The task:
Copy each line below that includes "computer".

Data records:
####################

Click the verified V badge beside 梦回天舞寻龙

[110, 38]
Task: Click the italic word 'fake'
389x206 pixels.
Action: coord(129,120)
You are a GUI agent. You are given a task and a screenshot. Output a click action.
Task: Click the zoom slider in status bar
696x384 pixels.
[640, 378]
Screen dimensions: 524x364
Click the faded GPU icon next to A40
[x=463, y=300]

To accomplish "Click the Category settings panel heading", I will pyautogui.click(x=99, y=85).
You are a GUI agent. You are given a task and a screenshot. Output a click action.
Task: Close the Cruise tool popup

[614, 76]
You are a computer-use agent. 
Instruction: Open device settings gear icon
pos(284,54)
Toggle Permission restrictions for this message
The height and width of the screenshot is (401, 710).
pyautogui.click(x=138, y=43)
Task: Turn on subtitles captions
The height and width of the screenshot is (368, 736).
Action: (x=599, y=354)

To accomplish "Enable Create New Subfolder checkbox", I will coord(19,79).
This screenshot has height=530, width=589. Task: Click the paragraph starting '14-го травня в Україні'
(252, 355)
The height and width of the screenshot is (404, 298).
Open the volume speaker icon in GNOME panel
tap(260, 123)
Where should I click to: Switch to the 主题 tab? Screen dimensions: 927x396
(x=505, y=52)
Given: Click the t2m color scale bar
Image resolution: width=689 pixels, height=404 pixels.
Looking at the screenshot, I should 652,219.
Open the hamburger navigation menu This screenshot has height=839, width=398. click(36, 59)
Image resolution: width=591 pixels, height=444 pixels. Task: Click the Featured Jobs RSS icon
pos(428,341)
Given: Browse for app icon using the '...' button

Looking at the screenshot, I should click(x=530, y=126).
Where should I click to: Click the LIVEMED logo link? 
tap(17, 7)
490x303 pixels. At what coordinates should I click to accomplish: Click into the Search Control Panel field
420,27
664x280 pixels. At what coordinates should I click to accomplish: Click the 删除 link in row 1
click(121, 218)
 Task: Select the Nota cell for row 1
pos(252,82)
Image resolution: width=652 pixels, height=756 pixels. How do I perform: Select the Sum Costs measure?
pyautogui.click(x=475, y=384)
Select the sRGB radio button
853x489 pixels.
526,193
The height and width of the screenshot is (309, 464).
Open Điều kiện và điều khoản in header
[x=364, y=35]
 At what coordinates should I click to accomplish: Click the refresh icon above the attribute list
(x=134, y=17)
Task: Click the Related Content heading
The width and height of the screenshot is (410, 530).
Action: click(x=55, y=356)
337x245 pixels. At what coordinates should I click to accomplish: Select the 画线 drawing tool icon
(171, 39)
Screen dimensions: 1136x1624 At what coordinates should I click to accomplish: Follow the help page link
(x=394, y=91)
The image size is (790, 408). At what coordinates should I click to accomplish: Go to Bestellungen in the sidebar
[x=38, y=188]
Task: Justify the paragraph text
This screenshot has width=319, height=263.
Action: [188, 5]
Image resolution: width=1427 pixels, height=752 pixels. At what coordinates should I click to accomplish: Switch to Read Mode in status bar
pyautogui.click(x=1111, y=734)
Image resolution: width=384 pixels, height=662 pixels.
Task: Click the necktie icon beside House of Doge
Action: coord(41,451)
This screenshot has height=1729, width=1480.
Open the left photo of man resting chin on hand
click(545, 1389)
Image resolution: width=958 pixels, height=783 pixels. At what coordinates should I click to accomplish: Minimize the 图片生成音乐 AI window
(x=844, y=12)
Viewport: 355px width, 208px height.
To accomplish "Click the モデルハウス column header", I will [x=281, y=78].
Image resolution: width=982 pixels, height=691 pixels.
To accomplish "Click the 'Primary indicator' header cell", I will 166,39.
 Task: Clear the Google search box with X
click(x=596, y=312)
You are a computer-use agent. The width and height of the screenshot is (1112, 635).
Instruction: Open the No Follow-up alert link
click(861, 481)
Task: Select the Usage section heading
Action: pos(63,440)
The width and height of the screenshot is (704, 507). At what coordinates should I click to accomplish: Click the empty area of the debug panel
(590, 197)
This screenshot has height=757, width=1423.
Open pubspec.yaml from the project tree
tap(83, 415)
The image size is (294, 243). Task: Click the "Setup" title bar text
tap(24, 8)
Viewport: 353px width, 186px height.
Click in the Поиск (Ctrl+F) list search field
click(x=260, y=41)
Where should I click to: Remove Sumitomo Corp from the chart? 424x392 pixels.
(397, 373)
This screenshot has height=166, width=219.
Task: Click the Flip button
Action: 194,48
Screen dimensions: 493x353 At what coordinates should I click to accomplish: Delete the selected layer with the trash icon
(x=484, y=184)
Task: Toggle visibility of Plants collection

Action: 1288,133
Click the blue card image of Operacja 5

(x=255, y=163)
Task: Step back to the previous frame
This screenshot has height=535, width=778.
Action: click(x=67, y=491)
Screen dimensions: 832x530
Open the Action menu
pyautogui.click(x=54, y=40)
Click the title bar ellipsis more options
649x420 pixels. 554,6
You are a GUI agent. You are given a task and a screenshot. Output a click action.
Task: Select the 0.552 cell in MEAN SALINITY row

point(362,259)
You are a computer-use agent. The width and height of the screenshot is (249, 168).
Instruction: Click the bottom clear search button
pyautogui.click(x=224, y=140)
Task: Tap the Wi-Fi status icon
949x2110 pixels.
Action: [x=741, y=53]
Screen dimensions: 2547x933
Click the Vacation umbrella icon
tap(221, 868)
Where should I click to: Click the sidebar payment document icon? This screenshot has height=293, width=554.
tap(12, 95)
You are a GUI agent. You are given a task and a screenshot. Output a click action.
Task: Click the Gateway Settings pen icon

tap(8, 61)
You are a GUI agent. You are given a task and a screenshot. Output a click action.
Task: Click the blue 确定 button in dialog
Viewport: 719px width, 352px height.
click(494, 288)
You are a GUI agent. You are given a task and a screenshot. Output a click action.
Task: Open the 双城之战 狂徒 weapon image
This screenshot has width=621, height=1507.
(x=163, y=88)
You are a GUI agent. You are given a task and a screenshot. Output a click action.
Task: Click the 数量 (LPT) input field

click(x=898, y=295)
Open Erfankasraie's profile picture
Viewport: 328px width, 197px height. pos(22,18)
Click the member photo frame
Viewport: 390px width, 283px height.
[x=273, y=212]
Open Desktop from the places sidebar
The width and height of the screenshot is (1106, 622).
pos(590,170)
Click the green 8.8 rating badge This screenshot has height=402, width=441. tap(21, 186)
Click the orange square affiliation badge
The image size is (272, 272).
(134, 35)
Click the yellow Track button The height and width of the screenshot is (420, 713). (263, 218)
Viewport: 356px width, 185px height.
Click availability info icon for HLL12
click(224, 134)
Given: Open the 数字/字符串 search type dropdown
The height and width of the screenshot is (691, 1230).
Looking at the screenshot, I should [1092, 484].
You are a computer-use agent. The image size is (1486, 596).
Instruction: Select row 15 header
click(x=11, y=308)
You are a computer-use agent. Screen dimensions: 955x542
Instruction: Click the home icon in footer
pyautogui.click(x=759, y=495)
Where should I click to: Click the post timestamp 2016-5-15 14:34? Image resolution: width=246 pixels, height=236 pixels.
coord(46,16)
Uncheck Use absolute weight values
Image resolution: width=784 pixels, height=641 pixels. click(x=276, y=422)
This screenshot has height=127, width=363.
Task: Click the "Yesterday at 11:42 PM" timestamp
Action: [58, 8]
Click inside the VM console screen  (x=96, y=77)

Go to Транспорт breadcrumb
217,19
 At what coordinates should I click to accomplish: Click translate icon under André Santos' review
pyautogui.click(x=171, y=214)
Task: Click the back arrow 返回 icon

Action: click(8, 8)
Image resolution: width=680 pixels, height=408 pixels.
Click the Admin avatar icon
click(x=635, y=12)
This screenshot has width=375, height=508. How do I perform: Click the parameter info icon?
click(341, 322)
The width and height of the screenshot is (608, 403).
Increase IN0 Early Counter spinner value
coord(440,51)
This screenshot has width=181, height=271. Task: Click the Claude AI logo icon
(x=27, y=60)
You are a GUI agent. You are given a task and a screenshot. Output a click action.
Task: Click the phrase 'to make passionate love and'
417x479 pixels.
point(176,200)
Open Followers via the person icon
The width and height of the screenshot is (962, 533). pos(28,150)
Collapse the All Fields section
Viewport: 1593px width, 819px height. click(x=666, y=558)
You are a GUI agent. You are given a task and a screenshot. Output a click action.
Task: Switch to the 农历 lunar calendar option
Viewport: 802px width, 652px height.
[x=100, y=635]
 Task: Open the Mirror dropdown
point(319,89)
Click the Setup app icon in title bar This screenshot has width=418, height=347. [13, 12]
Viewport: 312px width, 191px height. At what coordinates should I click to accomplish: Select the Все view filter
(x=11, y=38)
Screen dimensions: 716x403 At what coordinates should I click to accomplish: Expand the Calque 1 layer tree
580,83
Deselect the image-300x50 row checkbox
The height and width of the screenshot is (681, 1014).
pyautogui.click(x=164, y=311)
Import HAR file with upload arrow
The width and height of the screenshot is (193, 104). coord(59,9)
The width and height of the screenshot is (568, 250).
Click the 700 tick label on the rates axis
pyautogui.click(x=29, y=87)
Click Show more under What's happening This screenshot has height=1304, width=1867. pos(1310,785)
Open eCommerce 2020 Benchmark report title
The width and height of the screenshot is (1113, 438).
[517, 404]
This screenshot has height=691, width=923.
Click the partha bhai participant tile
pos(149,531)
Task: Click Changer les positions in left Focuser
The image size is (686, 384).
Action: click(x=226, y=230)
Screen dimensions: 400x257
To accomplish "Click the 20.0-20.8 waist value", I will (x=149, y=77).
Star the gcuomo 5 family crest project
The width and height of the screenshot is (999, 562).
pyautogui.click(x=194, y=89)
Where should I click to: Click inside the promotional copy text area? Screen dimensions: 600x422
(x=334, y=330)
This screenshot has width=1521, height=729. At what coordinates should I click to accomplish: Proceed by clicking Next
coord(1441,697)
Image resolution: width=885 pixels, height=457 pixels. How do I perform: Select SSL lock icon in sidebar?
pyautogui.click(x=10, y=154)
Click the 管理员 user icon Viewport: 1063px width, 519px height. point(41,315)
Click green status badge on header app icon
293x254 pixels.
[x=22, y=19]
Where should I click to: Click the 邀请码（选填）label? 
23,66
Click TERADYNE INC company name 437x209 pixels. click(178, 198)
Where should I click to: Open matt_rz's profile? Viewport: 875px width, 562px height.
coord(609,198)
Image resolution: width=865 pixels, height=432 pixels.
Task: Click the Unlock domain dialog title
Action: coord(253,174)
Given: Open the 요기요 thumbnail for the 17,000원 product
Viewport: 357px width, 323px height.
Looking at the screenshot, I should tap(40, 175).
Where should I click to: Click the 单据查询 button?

####################

Task result:
You are a computer-use agent. 
You are a computer-use agent. The width and height of the screenshot is (1112, 635).
You are a computer-use agent. The width and height of the screenshot is (249, 168).
You are a computer-use agent. The image size is (1486, 596).
You are a computer-use agent. Screen dimensions: 955x542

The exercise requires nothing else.